Citing data has not always been standard practice, especially if it is data you have collected yourself, but as data becomes more and more widely shared proper attribution is increasingly important. Citing datasets helps them become part of the scholarly record and gives proper credit to the creator of the dataset.



Citation elements

Most of the time this information wouldn't be included in the dataset itself, but would be located in the item record of the data repository.

Many data repositories provide information about how to cite their products - look closely to see if you can find anything. This is your best bet for relevant information, as the structure of repositories and how they display different elements varies widely.

The most important elements to include are:

Author/Creator - This could either be the personal name of the researcher, or the institution that collected the data.

Title - Include the full title as it appears in the record for the dataset, including table or catalogue numbers if they are provided. If there is more than one title and you want to cite a part within a whole (such as a series within a table, etc), you can include both titles in the same way that you would include other parts within a whole, such as an article within a journal, or a chapter within a book.

Publication date - Most datasets should include some kind of publication date, even if it is hard to find.

Identifier and/or Link - Most published datasets should have some sort of a unique identifier, most commonly a DOI or a URI. This is the most reliable way to identify a particular resource. Many dataset providers will include a permanent URL in addition to or instead of a unique identifier. Link the DOI to the data source if you are working digitally, or include the URL in print.

Other elements that may be good to include:

Edition or Version - This may help to identify your dataset if it is one that undergoes continuous changes.

Resource Type - Include if the style you are using normally includes a resource type

Publisher - This could be the repository where it's located, or whoever has verified the data.

Consult the style manual for your discipline to see how to correctly cite data.

Statistics Canada has a How to Cite Statistics Canada Products guide with examples using APA format. There is also an archived reference building tool that can help you identify which elements to include for a wide range of data and statistics products.



Citation styles

Once you've tracked down all the right elements, you'll need to put them together by using the appropriate style guidelines, consistent with the rest of your citation list.

In order to create a citation for a dataset, you'll need the same basic pieces of information as you would for any other citation. As described in the UBC library's general How to Cite guide, these are found by asking Who/What/When/Where about the item you are citing.

You can view data citation examples for multiple style manuals below:

For other styles, you will need to arrange the elements in the same way as other resources with similar elements. Think about the similarities between the elements you have and the ones in more common resources (ie: a repository may be like a publisher, a series within a table may be like a chapter within a book). This can help you to build out your citation even if you don't have a specific example to model.

Links to style guide resources can be found on the library's How to Cite guide.




I can't find all the elements I need:

The different elements needed for the citation may be hard to find, depending on the source of your dataset. The information usually provided about datasets is not as standardized as it is for books and articles, which can make things confusing.

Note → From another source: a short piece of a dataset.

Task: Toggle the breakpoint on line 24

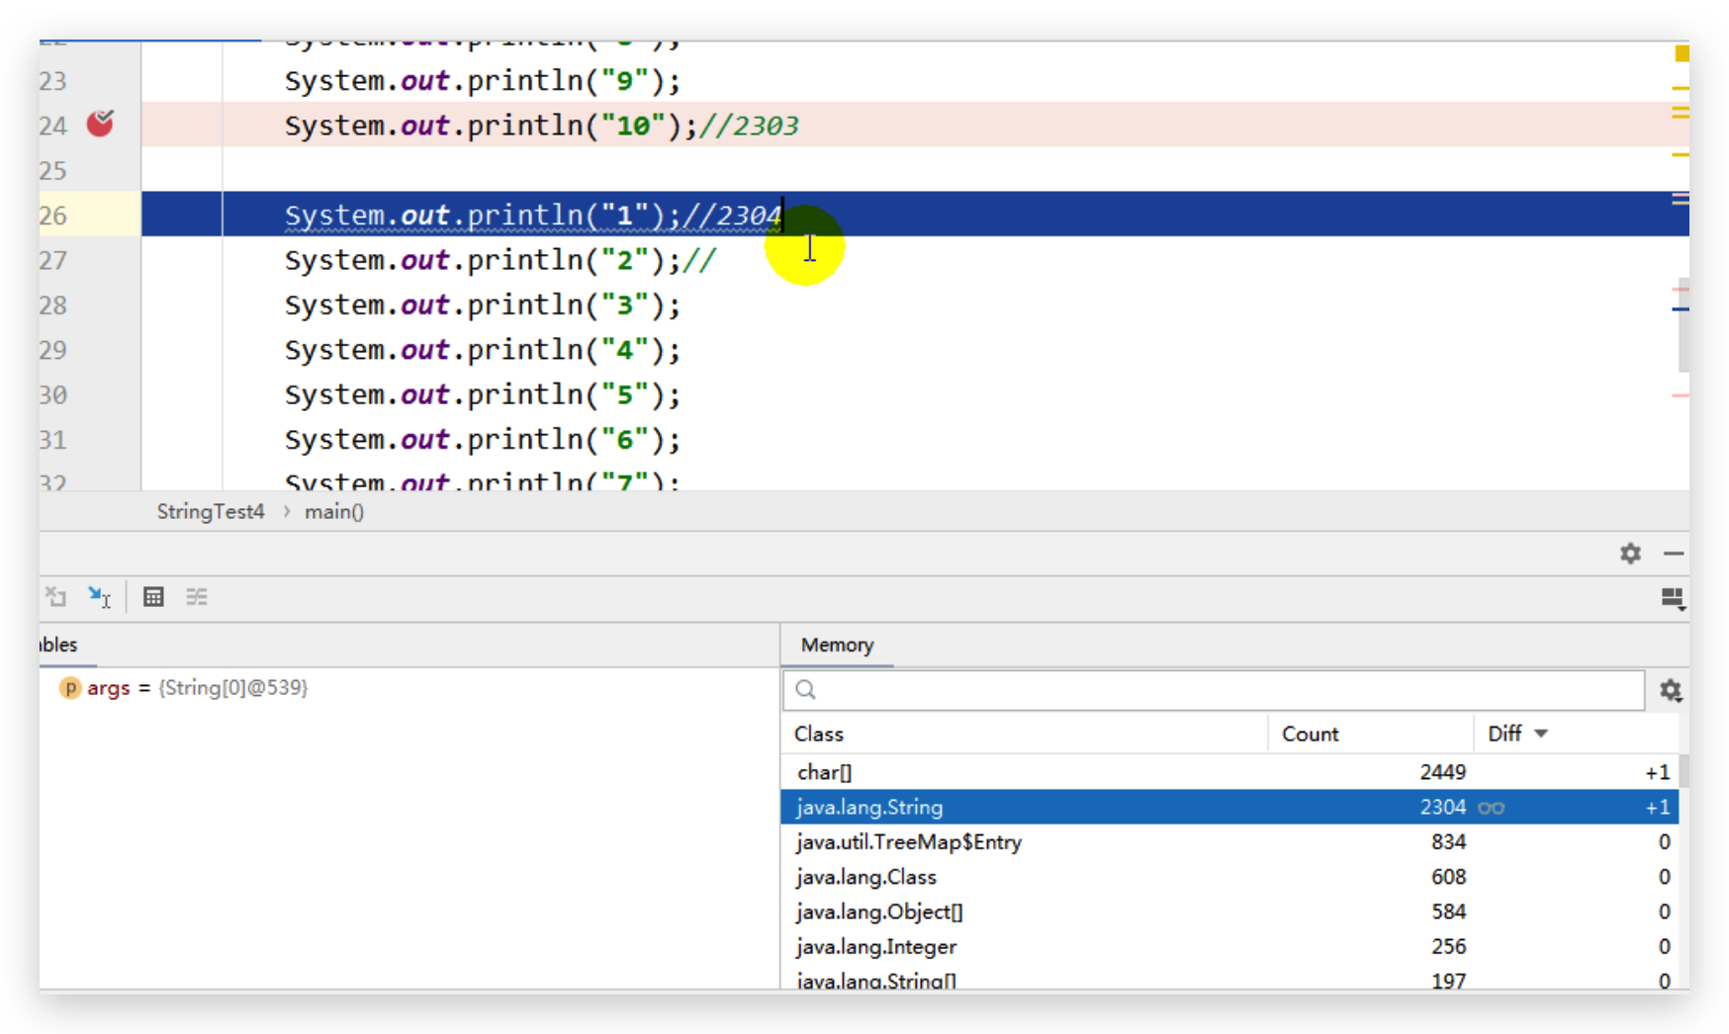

  • Several data and statistics repositories actually collect datasets from several different agencies and providers. If you're unable to find enough information about the dataset in the repository, tracking down the dataset where it was originally published may turn up additional information.
  • Many data providers will offer their own guidelines for citing their datasets. This can help to decode some of the language used to describe particular elements. Sometimes these guidelines are general for the whole site, and sometimes they will be linked directly from the dataset record itself.
  • Do your best to include as many elements as possible and keep your data citation consistent with the rest of your list. If some key element is unavailable, try to make sure there is still enough information so that someone else can find it.

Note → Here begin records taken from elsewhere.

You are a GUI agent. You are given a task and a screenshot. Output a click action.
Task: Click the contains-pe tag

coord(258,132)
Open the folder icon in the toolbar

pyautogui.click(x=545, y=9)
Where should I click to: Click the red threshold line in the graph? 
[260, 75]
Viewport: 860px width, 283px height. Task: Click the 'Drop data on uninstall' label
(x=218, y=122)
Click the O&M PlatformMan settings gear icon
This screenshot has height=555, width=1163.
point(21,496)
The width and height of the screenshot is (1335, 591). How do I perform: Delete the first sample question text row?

The data I'm using comes from multiple sources:

Sometimes datasets can be drawing information from multiple sources at once, making them confusing to cite. This is particularly common when creating charts and tables, whether you are making them yourself or using online tools built in by the data providers.

You must cite ALL the sources of your data.

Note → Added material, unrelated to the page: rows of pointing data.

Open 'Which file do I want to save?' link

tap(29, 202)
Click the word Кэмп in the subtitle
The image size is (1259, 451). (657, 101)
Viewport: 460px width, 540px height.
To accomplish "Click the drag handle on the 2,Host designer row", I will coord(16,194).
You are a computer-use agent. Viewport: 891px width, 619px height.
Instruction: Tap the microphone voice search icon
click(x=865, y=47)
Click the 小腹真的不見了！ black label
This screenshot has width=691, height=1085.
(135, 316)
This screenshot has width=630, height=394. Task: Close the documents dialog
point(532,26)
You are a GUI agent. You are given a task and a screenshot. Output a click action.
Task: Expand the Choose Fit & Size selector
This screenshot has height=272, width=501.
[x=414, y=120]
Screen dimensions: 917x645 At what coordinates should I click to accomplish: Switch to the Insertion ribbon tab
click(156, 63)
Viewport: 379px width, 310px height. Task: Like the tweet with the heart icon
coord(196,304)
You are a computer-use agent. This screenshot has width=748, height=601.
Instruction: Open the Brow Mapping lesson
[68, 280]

  • If you are combining data from several series from the same provider, cite all the series. (eg: combined series from Statistics Canada)
  • If you are combining data from several different providers, cite all the sources. (eg: a table you've made comparing trade data from Industry Canada to employment data from Statistics Canada)
  • If you're including a table or graph in your paper which combines data from multiple sources, include a note describing which data elements came from where, with in-text citations. Give each source an entry in your reference list.
  • If you're not including a table or graph, provide this same information in the text of your paper.
  • If your data is drawing from so many sources that citing each source in the traditional manner is unreasonable, see the section on "Microattribution" in the Digital Curation Centre guide.